Stored data
● ● ●
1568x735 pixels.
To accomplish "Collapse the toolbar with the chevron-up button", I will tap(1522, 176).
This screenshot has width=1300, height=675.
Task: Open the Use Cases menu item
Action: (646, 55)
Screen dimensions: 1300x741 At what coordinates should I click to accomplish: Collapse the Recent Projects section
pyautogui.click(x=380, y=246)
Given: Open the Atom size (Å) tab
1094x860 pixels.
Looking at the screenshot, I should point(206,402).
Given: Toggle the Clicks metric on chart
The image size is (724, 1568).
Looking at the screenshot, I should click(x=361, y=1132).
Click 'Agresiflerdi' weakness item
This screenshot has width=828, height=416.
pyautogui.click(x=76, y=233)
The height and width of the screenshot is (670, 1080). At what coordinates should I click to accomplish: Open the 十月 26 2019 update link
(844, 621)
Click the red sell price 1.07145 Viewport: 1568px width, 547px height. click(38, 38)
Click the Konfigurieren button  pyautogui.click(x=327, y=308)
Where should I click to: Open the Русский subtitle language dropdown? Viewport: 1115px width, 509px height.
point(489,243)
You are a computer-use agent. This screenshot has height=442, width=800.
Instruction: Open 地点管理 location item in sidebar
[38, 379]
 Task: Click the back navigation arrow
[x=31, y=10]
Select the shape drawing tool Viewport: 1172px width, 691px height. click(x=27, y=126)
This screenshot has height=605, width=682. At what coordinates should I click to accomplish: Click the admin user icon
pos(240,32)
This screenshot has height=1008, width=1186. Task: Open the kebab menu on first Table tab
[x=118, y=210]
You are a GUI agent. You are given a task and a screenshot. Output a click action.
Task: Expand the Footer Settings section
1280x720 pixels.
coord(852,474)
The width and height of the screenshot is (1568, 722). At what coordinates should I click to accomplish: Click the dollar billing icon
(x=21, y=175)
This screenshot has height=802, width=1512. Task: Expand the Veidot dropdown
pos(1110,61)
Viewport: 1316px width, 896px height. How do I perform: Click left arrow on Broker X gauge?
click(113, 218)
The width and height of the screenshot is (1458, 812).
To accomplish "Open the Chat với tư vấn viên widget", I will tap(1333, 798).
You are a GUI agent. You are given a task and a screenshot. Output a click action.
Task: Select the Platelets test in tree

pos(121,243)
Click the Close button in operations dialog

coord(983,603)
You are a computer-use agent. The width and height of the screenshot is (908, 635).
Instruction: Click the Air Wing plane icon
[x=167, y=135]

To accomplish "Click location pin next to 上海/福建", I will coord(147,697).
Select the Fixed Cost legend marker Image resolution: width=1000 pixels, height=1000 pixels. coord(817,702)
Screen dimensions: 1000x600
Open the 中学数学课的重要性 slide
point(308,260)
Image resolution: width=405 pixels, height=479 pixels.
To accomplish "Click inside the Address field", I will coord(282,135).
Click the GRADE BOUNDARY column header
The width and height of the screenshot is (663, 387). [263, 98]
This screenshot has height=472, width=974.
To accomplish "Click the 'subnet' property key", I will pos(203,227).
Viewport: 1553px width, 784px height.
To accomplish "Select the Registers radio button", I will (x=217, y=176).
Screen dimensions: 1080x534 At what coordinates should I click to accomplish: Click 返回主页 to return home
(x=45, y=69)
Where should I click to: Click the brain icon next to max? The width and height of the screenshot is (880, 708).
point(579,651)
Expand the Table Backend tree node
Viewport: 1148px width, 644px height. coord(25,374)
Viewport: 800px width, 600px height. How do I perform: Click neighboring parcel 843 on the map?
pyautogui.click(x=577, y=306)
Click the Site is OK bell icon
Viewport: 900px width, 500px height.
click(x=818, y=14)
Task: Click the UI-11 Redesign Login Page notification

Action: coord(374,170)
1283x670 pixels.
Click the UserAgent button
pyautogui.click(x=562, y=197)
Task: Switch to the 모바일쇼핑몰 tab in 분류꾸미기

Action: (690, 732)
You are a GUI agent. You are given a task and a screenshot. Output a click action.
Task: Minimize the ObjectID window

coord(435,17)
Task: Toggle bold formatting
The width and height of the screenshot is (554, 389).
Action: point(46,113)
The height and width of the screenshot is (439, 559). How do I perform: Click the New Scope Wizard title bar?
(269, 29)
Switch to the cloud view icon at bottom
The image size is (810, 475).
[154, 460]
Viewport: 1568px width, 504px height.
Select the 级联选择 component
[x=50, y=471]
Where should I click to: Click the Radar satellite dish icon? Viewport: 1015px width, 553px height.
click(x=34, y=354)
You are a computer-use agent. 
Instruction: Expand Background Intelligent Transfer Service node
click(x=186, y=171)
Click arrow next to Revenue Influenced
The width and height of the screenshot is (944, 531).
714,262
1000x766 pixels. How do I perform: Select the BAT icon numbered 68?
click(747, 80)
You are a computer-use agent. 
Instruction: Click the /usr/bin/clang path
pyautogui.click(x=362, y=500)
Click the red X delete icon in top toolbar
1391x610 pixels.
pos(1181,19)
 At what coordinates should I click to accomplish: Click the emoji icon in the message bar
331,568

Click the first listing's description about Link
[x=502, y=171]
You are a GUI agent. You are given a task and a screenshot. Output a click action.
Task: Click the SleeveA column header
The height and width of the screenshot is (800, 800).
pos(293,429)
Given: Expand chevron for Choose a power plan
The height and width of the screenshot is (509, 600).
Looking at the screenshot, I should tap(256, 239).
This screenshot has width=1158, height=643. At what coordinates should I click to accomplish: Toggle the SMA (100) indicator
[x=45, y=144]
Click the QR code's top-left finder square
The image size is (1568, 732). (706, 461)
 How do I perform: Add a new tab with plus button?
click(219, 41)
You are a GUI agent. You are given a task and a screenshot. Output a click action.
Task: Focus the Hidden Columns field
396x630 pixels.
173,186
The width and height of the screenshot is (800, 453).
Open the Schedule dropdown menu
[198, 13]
● ● ●
Activity
Once you find the line containing "Click the red sell", stop: reproduce exactly that line and every line of the data before it, and nothing else.

Exercise answer
1568x735 pixels.
To accomplish "Collapse the toolbar with the chevron-up button", I will tap(1522, 176).
This screenshot has width=1300, height=675.
Task: Open the Use Cases menu item
Action: (646, 55)
Screen dimensions: 1300x741 At what coordinates should I click to accomplish: Collapse the Recent Projects section
pyautogui.click(x=380, y=246)
Given: Open the Atom size (Å) tab
1094x860 pixels.
Looking at the screenshot, I should point(206,402).
Given: Toggle the Clicks metric on chart
The image size is (724, 1568).
Looking at the screenshot, I should click(x=361, y=1132).
Click 'Agresiflerdi' weakness item
This screenshot has width=828, height=416.
pyautogui.click(x=76, y=233)
The height and width of the screenshot is (670, 1080). At what coordinates should I click to accomplish: Open the 十月 26 2019 update link
(844, 621)
Click the red sell price 1.07145 Viewport: 1568px width, 547px height. click(38, 38)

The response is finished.